Item coordinate data
★ ★ ★ ★ ★ ★ ★

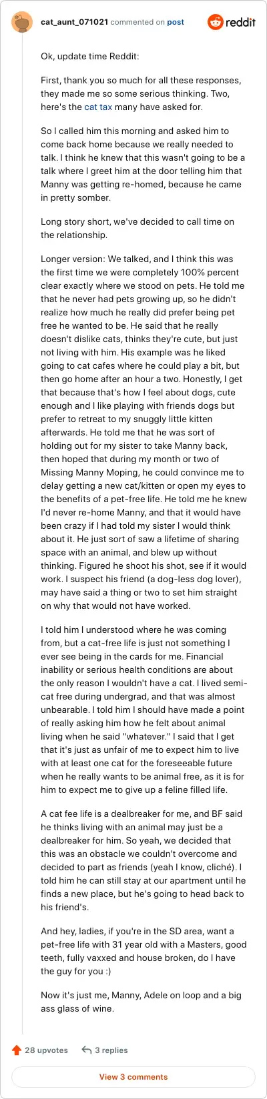Follow the "cat tax" hyperlink
The width and height of the screenshot is (267, 1099).
click(98, 107)
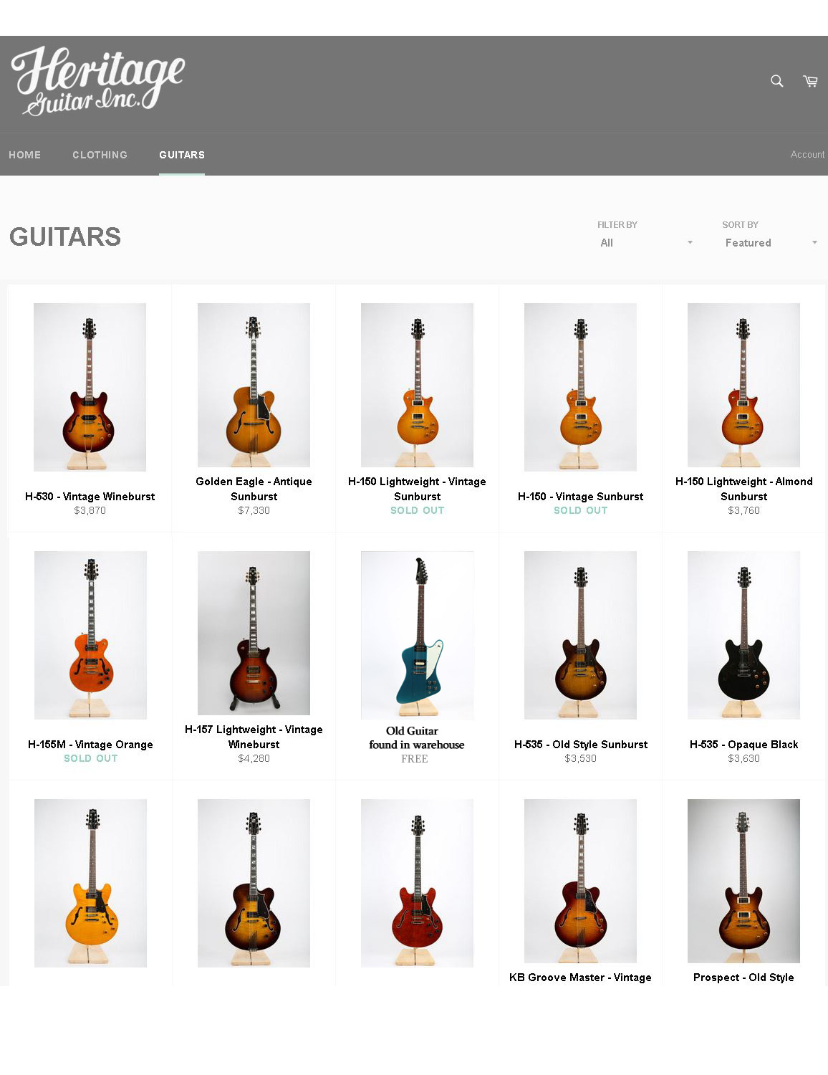The image size is (828, 1075).
Task: View the H-155M Vintage Orange thumbnail
Action: click(90, 635)
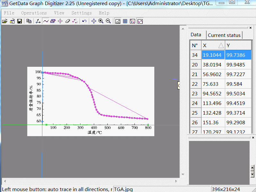Toggle the show grid button

coord(125,21)
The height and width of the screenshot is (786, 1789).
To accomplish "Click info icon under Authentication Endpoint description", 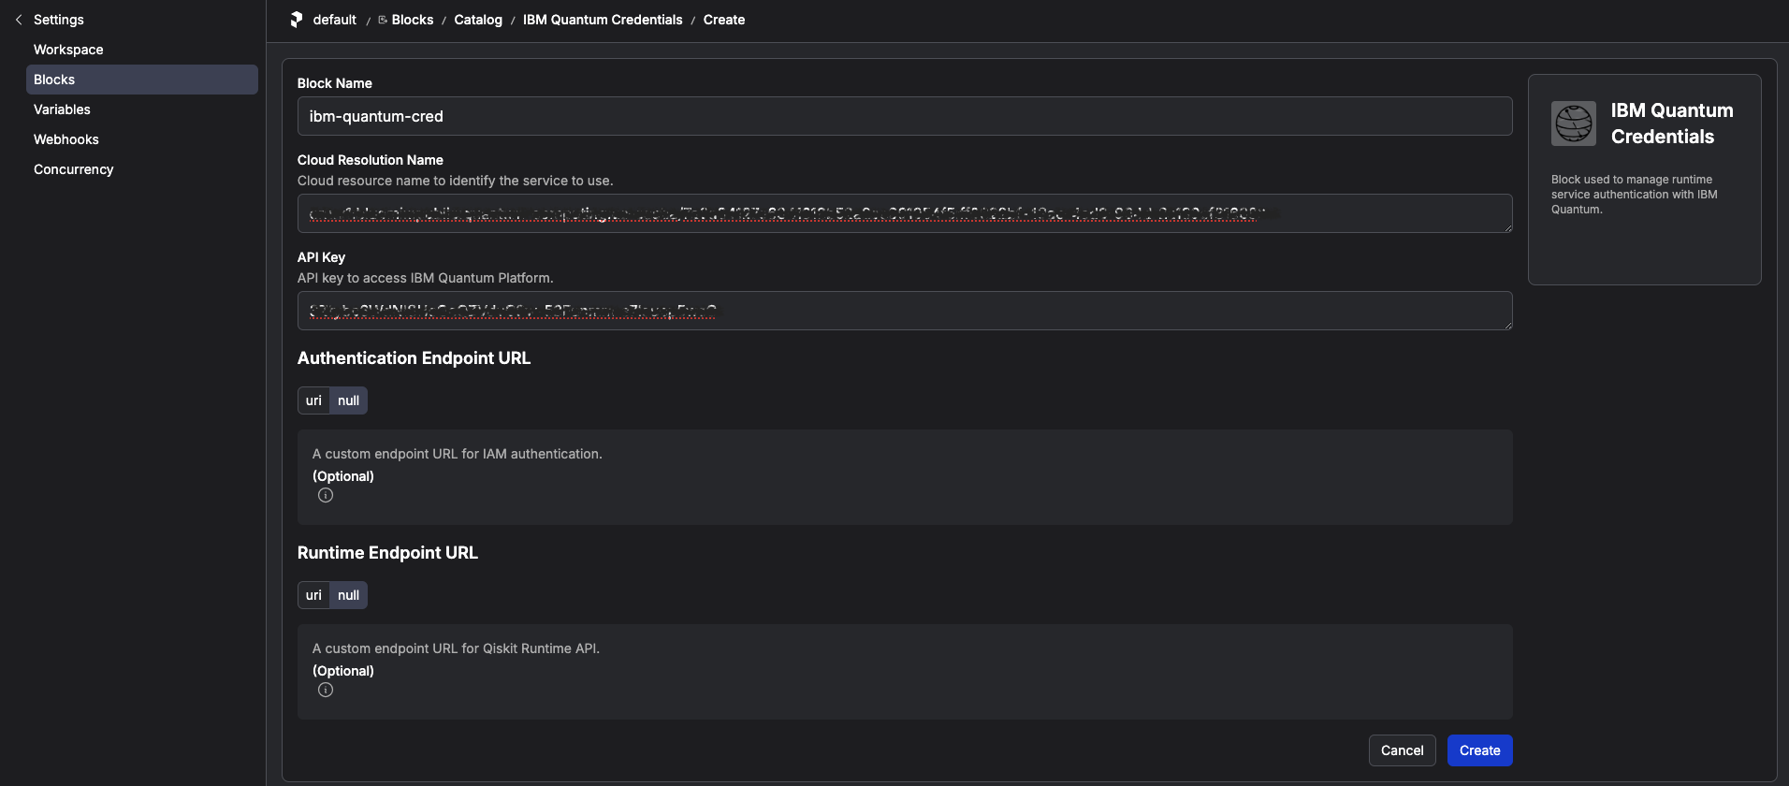I will click(x=326, y=496).
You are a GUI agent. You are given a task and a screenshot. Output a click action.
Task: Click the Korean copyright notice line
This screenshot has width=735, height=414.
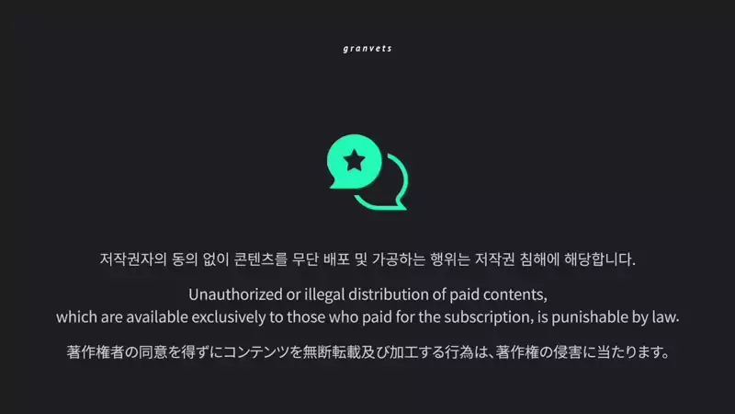368,259
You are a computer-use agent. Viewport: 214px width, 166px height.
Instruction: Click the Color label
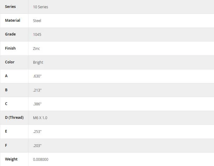tap(10, 62)
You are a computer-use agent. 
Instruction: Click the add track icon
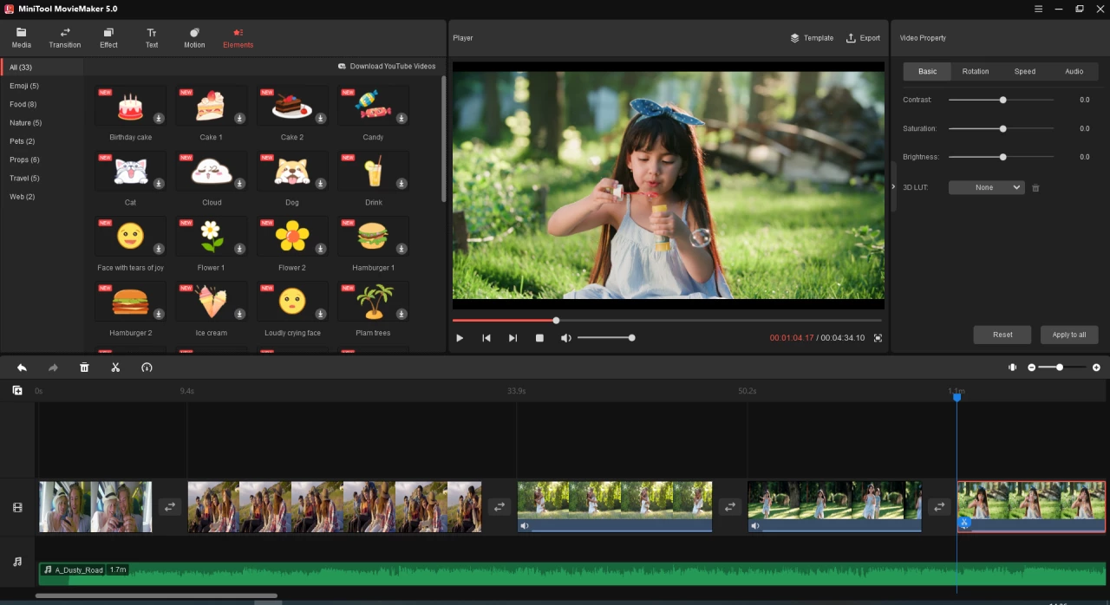(x=17, y=391)
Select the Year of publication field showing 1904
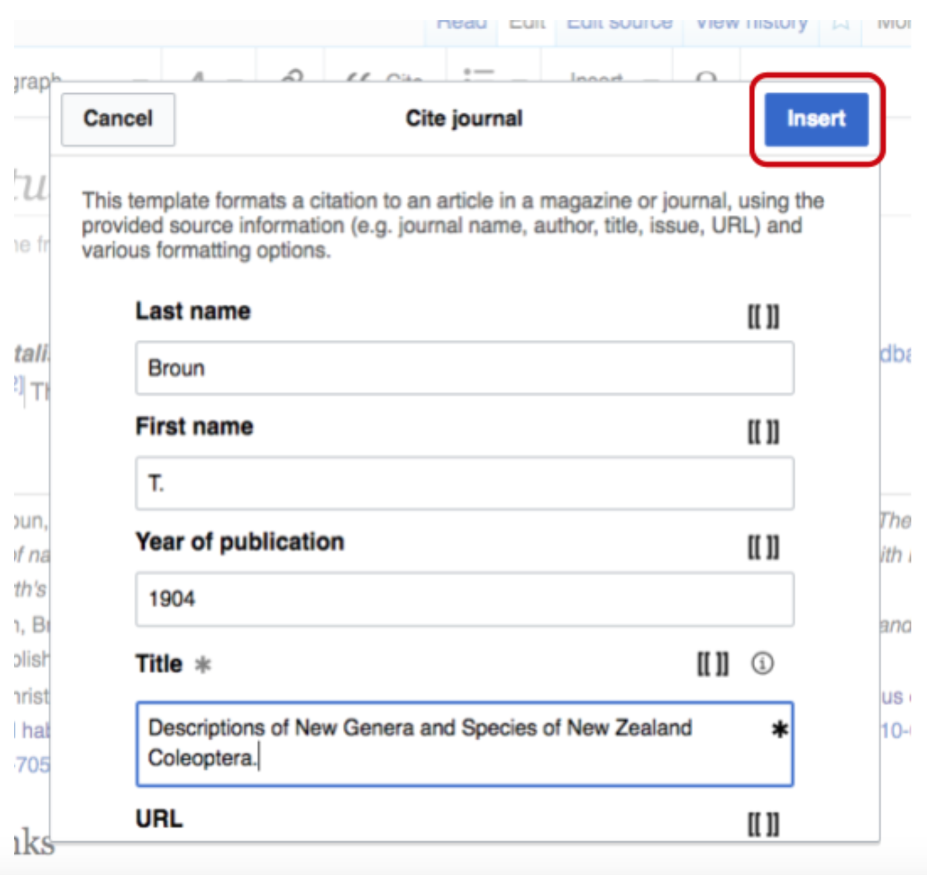 click(x=464, y=599)
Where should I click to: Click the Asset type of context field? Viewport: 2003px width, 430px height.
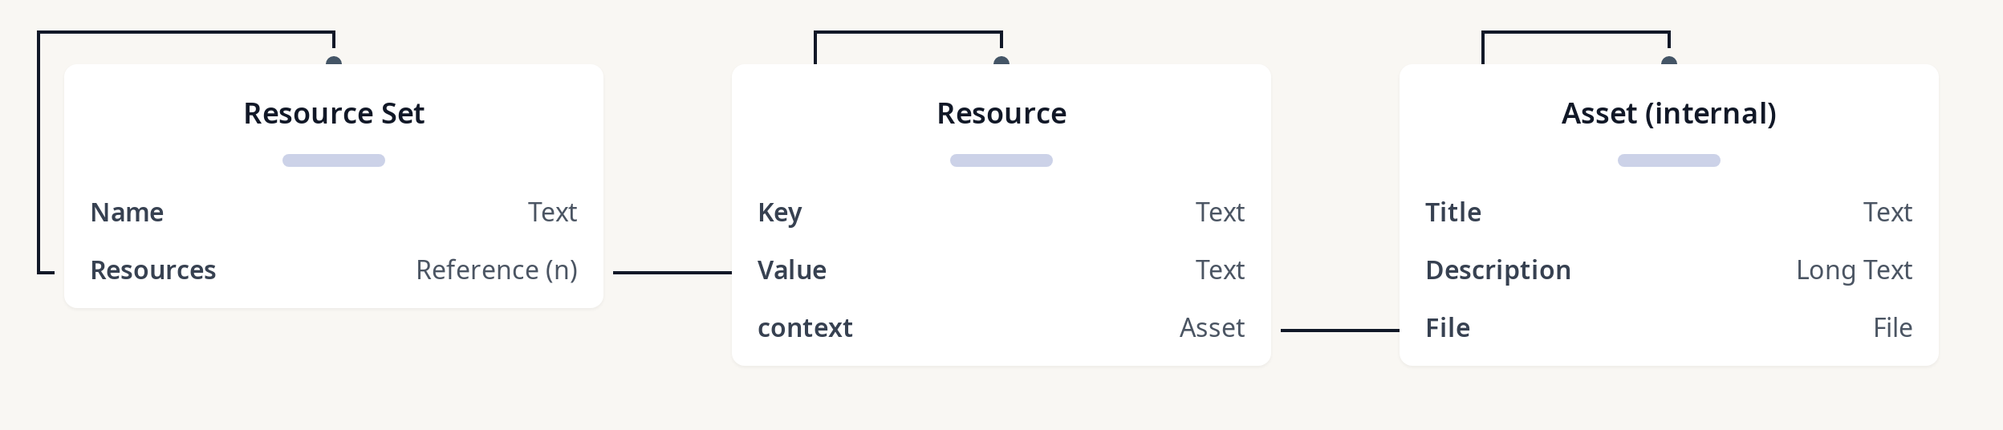pyautogui.click(x=1212, y=328)
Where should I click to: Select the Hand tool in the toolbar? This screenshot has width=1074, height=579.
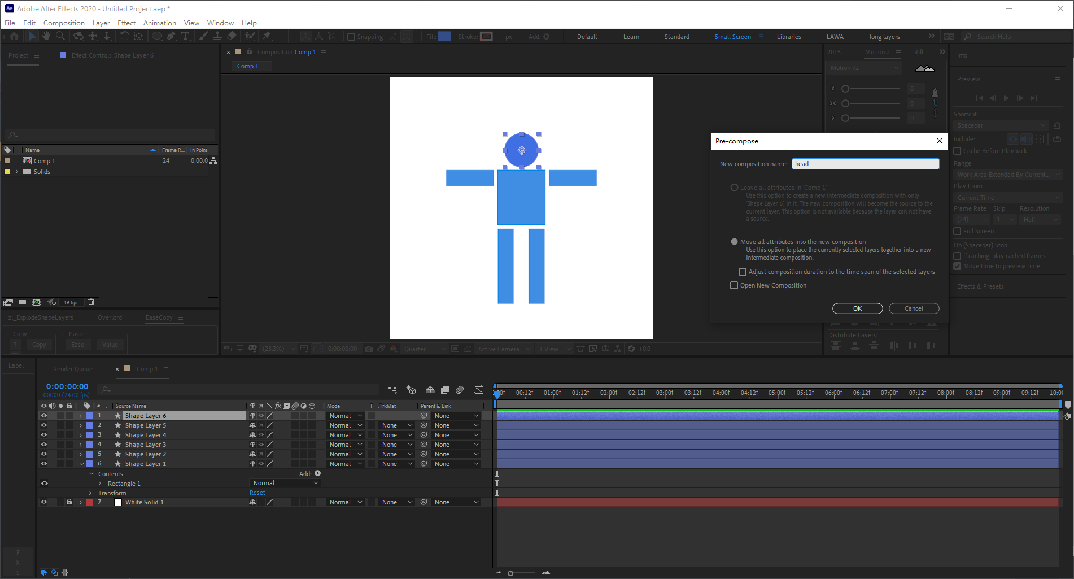coord(46,36)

★ ★ ★ ★ ★ ★ ★

Lay out everything from the line containing "Select the Year" down to the end of the listing above as a numbered list, omitting any blank lines. Leave the pictures out of your answer.

# Task solution
1. Select the Year of publication field showing 1904
2.  click(x=464, y=599)
3. Where should I click to: Click the Asset type of context field? Viewport: 2003px width, 430px height.
4. pyautogui.click(x=1212, y=328)
5. Where should I click to: Select the Hand tool in the toolbar? This screenshot has width=1074, height=579.
6. coord(46,36)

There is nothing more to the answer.